Don Cipriano fue el primero en reaccionar:
—¿Quién se la ha comunicado?
—Don Diego y yo. Pedrosa me llamó esta mañana y me dijo que podía visitarla.
—¿La ha visto?
—Venimos del beaterio de Santa María Egipcíaca. Por eso nos hemos retrasado.
—¿Cómo la ha recibido? —preguntó don Martín Almela.
El abogado resopló.
—No se lo esperaba. Se ha derrumbado y sólo piensa en sus hijos. Hemos tratado de consolarla, pero hemos podido hacer muy poco. Menos mal que la monja que la acompaña nos ha echado una mano.
—¡Tenemos que olvidarnos de estrategias y otras zarandajas! ¡Hay que sacarla de allí! —clamó don Martín.
—¿Hay noticias de Madrid? —preguntó don Cipriano.
—No hay noticias. Al menos esta mañana no las había.
—Que le hayan comunicado la sentencia responde a la estrategia de Pedrosa. Sabe que ahora la resistencia de doña Mariana será mucho menor —señaló don Federico.
—¿Han decidido algo? —preguntó don Diego.
—Eso discutíamos cuando han llegado ustedes.

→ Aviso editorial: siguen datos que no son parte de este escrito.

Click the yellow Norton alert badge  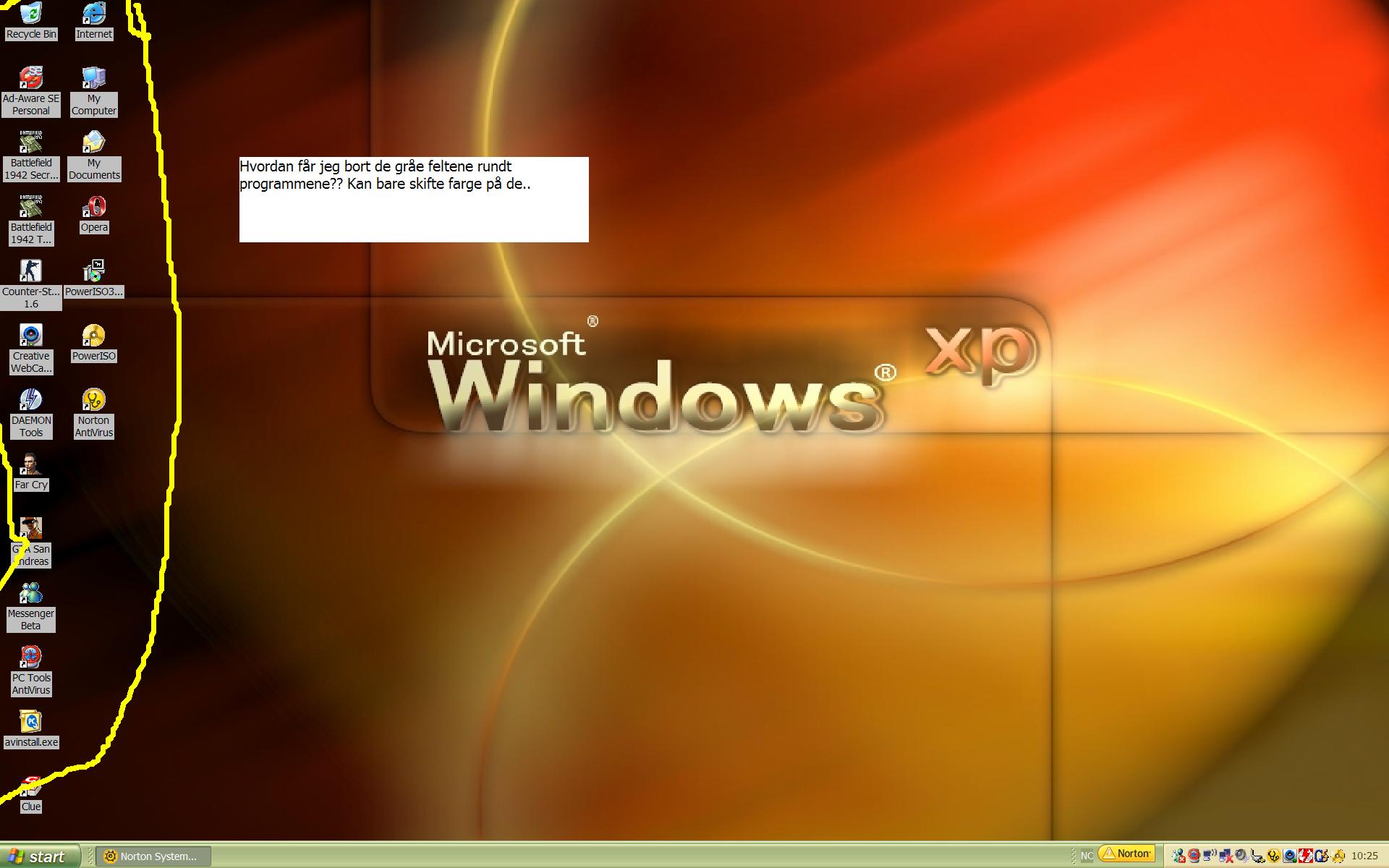click(1126, 854)
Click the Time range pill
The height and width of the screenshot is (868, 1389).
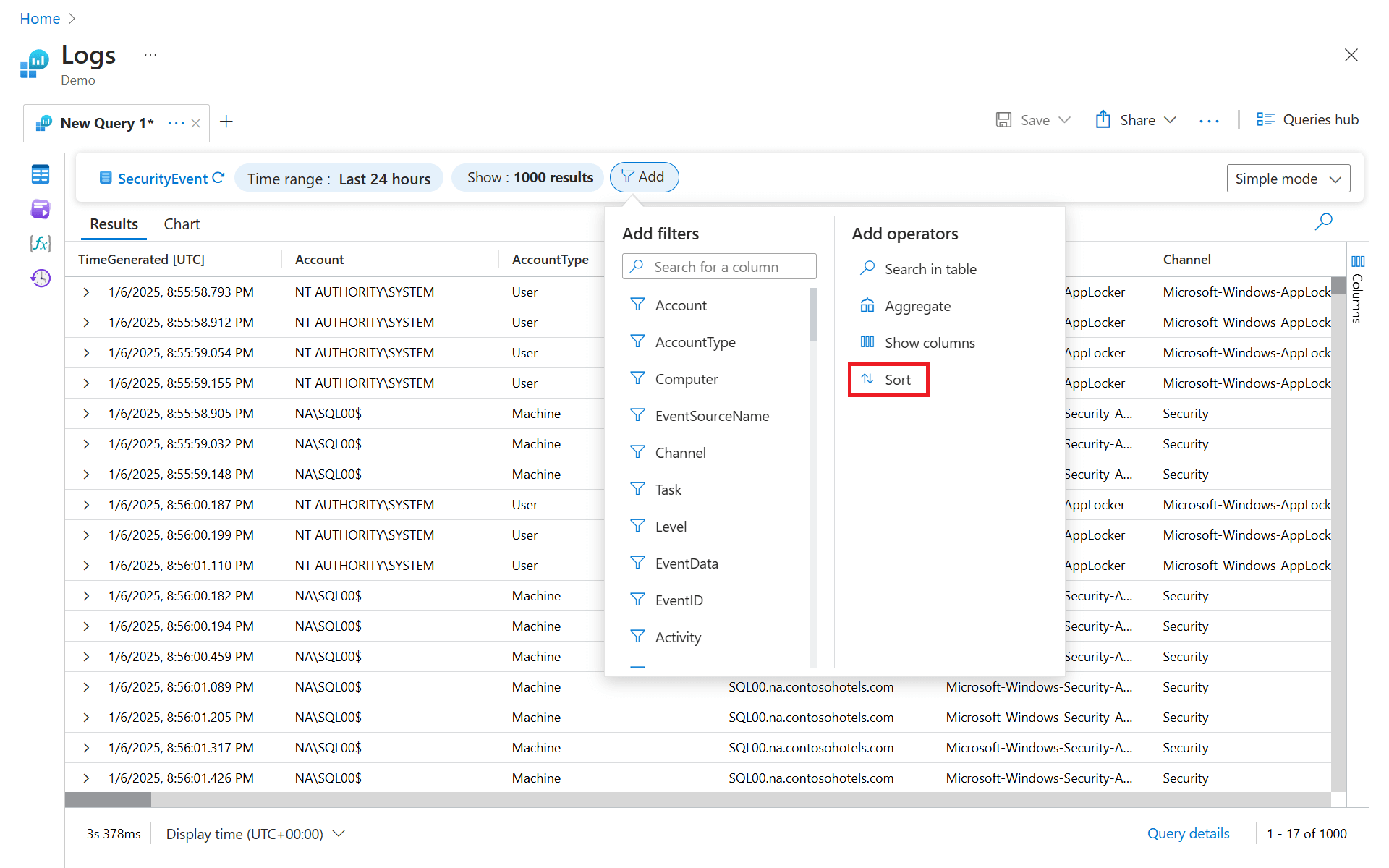tap(339, 179)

—Si mi opinión sirve de algo, hay que intentar sacarla del beaterio lo antes posible. Pedrosa maneja los tiempos, quiere que todo vaya muy deprisa.
—¡Tiene que esperar a que confirmen la sentencia en Madrid!
—Es cierto, don Federico, pero una vez llegue la confirmación, no habrá tiempo para nada. Lo que se vaya a hacer hay que hacerlo ya.
—Yo opino como don Diego —insistió don Martín.
—Y yo —remachó don Cecilio Moreno.
—También yo —se sumó el conde de Teba.
Don Juan Salazar no necesitó pronunciarse. Había dejado muy clara cuál era su opinión.